» Problem statement
Please show every line from the entries that carries the word "details".

» Information supplied
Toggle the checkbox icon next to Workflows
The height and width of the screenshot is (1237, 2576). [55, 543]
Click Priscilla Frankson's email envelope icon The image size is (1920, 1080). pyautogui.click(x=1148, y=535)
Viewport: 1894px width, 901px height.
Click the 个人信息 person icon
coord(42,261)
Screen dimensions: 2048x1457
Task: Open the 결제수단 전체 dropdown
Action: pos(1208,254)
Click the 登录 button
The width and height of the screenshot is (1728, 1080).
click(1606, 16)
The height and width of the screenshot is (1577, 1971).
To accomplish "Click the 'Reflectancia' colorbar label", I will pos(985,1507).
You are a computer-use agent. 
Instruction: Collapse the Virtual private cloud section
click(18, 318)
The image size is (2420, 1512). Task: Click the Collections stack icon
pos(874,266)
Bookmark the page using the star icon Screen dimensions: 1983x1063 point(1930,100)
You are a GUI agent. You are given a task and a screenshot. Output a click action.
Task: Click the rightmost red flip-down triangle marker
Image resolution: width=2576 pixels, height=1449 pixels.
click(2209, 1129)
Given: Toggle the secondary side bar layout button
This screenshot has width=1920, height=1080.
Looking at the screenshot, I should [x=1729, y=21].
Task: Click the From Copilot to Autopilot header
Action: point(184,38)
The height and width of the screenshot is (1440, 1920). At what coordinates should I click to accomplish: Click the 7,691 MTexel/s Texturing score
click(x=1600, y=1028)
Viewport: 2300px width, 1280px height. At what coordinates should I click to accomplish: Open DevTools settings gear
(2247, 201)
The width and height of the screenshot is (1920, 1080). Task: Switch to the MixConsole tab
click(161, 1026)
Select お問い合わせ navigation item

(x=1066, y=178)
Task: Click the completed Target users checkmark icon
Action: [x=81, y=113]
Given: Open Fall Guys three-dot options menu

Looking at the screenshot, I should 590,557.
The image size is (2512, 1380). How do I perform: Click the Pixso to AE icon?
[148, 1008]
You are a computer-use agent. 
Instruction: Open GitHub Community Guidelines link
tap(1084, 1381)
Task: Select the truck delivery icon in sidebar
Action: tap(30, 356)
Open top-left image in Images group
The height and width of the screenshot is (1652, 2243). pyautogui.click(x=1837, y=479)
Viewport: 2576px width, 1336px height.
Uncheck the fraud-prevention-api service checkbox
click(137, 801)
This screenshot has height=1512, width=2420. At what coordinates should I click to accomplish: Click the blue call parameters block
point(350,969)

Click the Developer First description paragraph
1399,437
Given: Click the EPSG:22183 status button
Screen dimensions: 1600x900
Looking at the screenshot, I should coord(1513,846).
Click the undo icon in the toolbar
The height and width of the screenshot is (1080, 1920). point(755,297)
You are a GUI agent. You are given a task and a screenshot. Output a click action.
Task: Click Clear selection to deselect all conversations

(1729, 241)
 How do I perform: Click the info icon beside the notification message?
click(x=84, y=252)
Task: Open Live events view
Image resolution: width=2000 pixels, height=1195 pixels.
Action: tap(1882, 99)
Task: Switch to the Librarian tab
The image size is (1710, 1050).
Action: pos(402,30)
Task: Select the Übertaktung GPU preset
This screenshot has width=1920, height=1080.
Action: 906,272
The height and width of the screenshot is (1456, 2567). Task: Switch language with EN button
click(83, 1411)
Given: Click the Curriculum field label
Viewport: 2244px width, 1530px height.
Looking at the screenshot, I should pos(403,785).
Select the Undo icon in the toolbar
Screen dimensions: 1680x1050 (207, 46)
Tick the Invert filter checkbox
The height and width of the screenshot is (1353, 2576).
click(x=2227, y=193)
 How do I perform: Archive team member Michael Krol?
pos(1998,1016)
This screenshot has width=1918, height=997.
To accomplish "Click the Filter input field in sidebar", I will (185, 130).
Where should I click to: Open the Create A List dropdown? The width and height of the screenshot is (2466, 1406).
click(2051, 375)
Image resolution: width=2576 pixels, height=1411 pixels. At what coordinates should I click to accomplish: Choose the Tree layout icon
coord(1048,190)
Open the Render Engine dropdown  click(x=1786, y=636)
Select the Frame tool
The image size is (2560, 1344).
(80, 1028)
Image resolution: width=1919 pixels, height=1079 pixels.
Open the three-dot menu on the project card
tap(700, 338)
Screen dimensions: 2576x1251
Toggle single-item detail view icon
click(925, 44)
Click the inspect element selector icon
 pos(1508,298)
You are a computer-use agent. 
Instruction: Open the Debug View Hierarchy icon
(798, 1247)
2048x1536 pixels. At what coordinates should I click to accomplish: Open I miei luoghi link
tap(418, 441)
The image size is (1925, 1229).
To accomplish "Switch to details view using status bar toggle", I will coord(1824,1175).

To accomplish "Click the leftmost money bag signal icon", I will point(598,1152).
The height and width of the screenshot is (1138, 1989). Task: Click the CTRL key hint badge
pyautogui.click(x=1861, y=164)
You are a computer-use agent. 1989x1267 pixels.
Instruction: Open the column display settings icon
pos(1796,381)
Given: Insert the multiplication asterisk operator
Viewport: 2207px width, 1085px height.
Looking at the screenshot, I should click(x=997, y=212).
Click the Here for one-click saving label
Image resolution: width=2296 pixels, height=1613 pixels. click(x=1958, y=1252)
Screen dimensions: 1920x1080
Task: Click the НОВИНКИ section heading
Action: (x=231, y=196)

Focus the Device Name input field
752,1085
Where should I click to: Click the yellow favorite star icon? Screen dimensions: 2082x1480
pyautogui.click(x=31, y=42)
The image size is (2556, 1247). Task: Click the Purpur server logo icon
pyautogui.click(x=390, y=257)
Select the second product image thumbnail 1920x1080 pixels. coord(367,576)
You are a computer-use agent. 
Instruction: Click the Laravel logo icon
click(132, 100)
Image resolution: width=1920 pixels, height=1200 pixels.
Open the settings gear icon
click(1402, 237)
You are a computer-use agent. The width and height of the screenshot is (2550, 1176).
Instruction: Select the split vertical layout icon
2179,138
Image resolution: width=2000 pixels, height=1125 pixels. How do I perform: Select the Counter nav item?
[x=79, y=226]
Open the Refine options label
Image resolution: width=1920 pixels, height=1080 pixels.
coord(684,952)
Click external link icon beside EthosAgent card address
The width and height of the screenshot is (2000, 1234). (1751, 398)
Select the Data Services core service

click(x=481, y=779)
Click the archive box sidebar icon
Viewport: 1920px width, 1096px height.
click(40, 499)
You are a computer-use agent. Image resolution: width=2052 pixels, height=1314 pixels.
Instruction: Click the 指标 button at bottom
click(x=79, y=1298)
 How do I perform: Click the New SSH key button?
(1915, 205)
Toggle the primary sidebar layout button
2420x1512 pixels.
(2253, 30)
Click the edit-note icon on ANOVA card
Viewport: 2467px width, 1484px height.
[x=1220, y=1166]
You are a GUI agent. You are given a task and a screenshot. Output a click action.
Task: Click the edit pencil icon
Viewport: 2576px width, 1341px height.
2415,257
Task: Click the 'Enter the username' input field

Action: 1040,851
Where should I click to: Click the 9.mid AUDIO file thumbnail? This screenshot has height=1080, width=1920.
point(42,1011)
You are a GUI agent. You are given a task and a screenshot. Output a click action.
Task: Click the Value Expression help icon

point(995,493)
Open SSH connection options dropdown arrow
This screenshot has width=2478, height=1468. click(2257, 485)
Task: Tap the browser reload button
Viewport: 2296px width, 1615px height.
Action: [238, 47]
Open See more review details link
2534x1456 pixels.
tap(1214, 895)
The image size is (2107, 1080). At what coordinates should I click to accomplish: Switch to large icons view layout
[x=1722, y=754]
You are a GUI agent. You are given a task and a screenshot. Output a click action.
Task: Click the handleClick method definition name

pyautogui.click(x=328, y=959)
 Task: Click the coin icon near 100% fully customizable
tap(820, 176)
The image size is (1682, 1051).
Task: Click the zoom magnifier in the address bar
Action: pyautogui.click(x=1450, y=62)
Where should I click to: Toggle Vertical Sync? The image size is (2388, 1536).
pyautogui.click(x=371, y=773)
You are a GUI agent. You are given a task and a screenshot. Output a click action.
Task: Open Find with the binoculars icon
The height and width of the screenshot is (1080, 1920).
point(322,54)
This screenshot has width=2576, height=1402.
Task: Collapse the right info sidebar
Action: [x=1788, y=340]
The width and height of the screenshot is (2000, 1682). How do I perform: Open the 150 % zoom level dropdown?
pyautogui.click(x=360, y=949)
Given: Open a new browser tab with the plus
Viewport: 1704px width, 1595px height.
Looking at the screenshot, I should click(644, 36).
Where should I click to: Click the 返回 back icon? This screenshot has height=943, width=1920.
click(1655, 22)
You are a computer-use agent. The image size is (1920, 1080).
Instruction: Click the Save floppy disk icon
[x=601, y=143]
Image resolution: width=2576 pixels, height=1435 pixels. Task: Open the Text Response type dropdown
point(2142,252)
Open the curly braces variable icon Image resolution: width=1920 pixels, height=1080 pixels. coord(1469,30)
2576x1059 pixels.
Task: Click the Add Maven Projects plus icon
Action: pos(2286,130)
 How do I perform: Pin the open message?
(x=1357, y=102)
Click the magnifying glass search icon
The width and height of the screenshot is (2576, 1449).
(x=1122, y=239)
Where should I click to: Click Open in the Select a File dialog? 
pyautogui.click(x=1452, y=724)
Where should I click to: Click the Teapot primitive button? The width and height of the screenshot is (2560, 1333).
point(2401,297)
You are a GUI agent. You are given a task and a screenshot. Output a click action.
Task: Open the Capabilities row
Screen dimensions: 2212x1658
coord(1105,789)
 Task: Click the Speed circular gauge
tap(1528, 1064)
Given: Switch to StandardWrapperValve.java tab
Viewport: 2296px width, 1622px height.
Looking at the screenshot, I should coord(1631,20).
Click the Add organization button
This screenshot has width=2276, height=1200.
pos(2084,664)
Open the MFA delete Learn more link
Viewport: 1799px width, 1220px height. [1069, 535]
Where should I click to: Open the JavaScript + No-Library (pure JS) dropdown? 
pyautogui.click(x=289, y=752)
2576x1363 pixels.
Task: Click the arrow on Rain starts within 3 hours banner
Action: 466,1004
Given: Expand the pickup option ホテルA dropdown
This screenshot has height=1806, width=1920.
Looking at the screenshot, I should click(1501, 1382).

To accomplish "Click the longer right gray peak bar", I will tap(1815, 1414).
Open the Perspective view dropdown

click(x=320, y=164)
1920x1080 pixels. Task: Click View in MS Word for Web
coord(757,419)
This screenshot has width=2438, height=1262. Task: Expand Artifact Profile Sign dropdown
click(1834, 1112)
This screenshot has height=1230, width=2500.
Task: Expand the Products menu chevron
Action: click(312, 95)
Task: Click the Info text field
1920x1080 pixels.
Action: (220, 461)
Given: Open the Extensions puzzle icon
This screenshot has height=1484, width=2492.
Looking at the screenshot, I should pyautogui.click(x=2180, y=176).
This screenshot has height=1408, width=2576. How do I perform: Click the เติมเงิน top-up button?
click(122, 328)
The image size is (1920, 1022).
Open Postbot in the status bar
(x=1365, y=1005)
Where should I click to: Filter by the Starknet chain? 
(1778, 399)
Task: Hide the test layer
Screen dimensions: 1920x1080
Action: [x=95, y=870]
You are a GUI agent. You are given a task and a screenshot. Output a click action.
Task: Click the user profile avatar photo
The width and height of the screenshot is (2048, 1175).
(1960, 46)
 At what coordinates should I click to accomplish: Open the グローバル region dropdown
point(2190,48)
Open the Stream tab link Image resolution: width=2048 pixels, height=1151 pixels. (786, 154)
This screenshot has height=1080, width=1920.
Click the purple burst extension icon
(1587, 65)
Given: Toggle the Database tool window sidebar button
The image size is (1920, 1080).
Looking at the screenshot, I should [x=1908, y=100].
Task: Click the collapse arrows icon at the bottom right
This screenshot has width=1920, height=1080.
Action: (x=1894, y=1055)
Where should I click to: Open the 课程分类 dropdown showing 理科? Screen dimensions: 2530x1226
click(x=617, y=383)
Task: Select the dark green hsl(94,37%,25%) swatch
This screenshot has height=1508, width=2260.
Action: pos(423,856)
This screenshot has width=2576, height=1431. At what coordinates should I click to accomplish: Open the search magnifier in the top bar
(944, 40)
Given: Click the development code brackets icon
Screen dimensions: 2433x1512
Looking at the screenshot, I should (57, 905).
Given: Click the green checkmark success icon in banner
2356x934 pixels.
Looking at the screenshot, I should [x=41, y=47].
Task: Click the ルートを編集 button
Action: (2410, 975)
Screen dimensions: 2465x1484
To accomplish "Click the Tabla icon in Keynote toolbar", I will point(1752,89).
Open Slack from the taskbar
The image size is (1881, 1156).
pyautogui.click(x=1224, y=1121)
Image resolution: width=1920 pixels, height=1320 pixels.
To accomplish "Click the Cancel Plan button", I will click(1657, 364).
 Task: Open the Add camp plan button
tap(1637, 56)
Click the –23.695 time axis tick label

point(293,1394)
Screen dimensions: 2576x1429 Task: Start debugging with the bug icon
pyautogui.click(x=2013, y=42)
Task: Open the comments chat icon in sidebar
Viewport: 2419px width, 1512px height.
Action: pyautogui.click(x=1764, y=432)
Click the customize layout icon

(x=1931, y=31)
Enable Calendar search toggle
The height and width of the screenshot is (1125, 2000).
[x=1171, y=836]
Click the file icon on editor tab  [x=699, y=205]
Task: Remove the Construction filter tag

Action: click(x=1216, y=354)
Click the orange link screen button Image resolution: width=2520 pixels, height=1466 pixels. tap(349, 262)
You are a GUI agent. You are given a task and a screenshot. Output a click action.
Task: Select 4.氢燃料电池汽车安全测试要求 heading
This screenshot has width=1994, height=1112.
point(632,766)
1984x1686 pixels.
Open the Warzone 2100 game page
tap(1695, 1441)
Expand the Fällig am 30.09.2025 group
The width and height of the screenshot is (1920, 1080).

» Your response
To accomplish "Switch to details view using status bar toggle", I will coord(1824,1175).
Open See more review details link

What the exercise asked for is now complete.